Top of Input material

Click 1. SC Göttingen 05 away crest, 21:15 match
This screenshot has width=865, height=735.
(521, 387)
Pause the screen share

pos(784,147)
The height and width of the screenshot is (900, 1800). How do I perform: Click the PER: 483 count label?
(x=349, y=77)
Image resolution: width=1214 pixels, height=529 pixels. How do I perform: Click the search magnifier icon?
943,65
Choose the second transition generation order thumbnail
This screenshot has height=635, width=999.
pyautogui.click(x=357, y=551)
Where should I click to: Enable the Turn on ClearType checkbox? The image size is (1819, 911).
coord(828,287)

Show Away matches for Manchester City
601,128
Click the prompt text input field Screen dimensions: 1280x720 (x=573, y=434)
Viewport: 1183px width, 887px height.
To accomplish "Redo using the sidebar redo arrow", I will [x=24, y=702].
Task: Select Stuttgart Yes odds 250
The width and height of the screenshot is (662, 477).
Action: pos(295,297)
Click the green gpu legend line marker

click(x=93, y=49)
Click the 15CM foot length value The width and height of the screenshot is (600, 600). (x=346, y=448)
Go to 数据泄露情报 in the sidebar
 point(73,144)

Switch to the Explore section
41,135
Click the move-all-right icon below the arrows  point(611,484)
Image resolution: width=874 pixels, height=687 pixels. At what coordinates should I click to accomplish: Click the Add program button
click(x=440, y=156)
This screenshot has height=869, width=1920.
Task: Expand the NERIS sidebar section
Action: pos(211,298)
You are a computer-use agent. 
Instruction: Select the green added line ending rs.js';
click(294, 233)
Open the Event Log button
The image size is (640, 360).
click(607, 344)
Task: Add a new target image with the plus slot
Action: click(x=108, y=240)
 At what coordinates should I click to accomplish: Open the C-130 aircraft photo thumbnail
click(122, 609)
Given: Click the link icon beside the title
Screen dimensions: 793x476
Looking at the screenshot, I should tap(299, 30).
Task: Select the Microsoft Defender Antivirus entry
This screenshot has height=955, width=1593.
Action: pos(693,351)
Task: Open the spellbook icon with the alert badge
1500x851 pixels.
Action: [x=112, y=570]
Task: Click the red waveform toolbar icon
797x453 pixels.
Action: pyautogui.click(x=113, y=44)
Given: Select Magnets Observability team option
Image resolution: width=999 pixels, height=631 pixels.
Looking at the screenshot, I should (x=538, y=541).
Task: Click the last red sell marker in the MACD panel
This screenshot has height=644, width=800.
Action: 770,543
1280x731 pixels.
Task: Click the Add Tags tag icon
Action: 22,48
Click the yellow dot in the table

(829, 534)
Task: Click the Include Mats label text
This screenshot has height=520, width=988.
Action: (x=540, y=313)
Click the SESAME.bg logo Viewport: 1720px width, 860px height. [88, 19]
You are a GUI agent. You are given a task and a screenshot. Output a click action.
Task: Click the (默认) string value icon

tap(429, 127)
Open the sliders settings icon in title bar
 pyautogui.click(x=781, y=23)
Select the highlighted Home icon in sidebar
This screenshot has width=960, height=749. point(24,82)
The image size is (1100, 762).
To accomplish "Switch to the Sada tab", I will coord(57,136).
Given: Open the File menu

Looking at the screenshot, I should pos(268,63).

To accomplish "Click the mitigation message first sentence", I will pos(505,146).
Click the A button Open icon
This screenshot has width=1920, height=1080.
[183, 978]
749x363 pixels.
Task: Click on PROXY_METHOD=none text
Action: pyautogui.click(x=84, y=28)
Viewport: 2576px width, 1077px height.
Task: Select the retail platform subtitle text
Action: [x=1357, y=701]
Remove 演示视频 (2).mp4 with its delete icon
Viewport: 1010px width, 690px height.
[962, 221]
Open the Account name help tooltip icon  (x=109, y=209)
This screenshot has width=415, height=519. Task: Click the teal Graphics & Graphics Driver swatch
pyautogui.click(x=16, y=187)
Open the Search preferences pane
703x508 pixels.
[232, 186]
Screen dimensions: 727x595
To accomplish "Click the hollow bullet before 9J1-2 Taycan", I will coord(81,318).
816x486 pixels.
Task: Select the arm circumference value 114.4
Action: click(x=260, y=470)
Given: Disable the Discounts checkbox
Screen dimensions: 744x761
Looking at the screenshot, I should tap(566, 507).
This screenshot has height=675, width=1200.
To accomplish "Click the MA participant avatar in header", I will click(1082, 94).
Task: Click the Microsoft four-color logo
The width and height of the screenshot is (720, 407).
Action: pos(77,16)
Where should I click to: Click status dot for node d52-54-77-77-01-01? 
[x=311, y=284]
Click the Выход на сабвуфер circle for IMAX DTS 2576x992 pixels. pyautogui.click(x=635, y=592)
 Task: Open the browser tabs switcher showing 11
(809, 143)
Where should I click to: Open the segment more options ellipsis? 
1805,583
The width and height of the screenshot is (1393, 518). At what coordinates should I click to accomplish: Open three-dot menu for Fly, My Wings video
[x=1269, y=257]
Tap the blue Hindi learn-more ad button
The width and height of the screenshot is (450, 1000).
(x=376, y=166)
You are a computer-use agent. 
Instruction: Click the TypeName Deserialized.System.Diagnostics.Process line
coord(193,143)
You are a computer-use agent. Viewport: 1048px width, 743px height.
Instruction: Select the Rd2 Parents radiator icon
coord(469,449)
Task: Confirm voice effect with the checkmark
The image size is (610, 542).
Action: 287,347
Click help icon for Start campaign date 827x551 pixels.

Bottom of Input material

Retype all the data, keeping every character the same.

Exercise result
Click 1. SC Göttingen 05 away crest, 21:15 match
This screenshot has width=865, height=735.
(521, 387)
Pause the screen share

pos(784,147)
The height and width of the screenshot is (900, 1800). How do I perform: Click the PER: 483 count label?
(x=349, y=77)
Image resolution: width=1214 pixels, height=529 pixels. How do I perform: Click the search magnifier icon?
943,65
Choose the second transition generation order thumbnail
This screenshot has height=635, width=999.
pyautogui.click(x=357, y=551)
Where should I click to: Enable the Turn on ClearType checkbox? The image size is (1819, 911).
coord(828,287)

Show Away matches for Manchester City
601,128
Click the prompt text input field Screen dimensions: 1280x720 (x=573, y=434)
Viewport: 1183px width, 887px height.
To accomplish "Redo using the sidebar redo arrow", I will [x=24, y=702].
Task: Select Stuttgart Yes odds 250
The width and height of the screenshot is (662, 477).
Action: pos(295,297)
Click the green gpu legend line marker

click(x=93, y=49)
Click the 15CM foot length value The width and height of the screenshot is (600, 600). (x=346, y=448)
Go to 数据泄露情报 in the sidebar
 point(73,144)

Switch to the Explore section
41,135
Click the move-all-right icon below the arrows  point(611,484)
Image resolution: width=874 pixels, height=687 pixels. At what coordinates should I click to accomplish: Click the Add program button
click(x=440, y=156)
This screenshot has height=869, width=1920.
Task: Expand the NERIS sidebar section
Action: pos(211,298)
You are a computer-use agent. 
Instruction: Select the green added line ending rs.js';
click(294, 233)
Open the Event Log button
The image size is (640, 360).
click(607, 344)
Task: Add a new target image with the plus slot
Action: click(x=108, y=240)
 At what coordinates should I click to accomplish: Open the C-130 aircraft photo thumbnail
click(122, 609)
Given: Click the link icon beside the title
Screen dimensions: 793x476
Looking at the screenshot, I should tap(299, 30).
Task: Select the Microsoft Defender Antivirus entry
This screenshot has height=955, width=1593.
Action: pos(693,351)
Task: Open the spellbook icon with the alert badge
1500x851 pixels.
Action: [x=112, y=570]
Task: Click the red waveform toolbar icon
797x453 pixels.
Action: pyautogui.click(x=113, y=44)
Given: Select Magnets Observability team option
Image resolution: width=999 pixels, height=631 pixels.
Looking at the screenshot, I should (x=538, y=541).
Task: Click the last red sell marker in the MACD panel
This screenshot has height=644, width=800.
Action: 770,543
1280x731 pixels.
Task: Click the Add Tags tag icon
Action: 22,48
Click the yellow dot in the table

(829, 534)
Task: Click the Include Mats label text
This screenshot has height=520, width=988.
Action: (x=540, y=313)
Click the SESAME.bg logo Viewport: 1720px width, 860px height. [88, 19]
You are a GUI agent. You are given a task and a screenshot. Output a click action.
Task: Click the (默认) string value icon

tap(429, 127)
Open the sliders settings icon in title bar
 pyautogui.click(x=781, y=23)
Select the highlighted Home icon in sidebar
This screenshot has width=960, height=749. point(24,82)
The image size is (1100, 762).
To accomplish "Switch to the Sada tab", I will coord(57,136).
Given: Open the File menu

Looking at the screenshot, I should pos(268,63).

To accomplish "Click the mitigation message first sentence", I will pos(505,146).
Click the A button Open icon
This screenshot has width=1920, height=1080.
[183, 978]
749x363 pixels.
Task: Click on PROXY_METHOD=none text
Action: pyautogui.click(x=84, y=28)
Viewport: 2576px width, 1077px height.
Task: Select the retail platform subtitle text
Action: [x=1357, y=701]
Remove 演示视频 (2).mp4 with its delete icon
Viewport: 1010px width, 690px height.
[962, 221]
Open the Account name help tooltip icon  (x=109, y=209)
This screenshot has width=415, height=519. Task: Click the teal Graphics & Graphics Driver swatch
pyautogui.click(x=16, y=187)
Open the Search preferences pane
703x508 pixels.
[232, 186]
Screen dimensions: 727x595
To accomplish "Click the hollow bullet before 9J1-2 Taycan", I will coord(81,318).
816x486 pixels.
Task: Select the arm circumference value 114.4
Action: click(x=260, y=470)
Given: Disable the Discounts checkbox
Screen dimensions: 744x761
Looking at the screenshot, I should tap(566, 507).
This screenshot has height=675, width=1200.
To accomplish "Click the MA participant avatar in header", I will click(1082, 94).
Task: Click the Microsoft four-color logo
The width and height of the screenshot is (720, 407).
Action: pos(77,16)
Where should I click to: Click status dot for node d52-54-77-77-01-01? 
[x=311, y=284]
Click the Выход на сабвуфер circle for IMAX DTS 2576x992 pixels. pyautogui.click(x=635, y=592)
 Task: Open the browser tabs switcher showing 11
(809, 143)
Where should I click to: Open the segment more options ellipsis? 
1805,583
The width and height of the screenshot is (1393, 518). At what coordinates should I click to accomplish: Open three-dot menu for Fly, My Wings video
[x=1269, y=257]
Tap the blue Hindi learn-more ad button
The width and height of the screenshot is (450, 1000).
(x=376, y=166)
You are a computer-use agent. 
Instruction: Click the TypeName Deserialized.System.Diagnostics.Process line
coord(193,143)
You are a computer-use agent. Viewport: 1048px width, 743px height.
Instruction: Select the Rd2 Parents radiator icon
coord(469,449)
Task: Confirm voice effect with the checkmark
The image size is (610, 542).
Action: 287,347
Click help icon for Start campaign date 827x551 pixels.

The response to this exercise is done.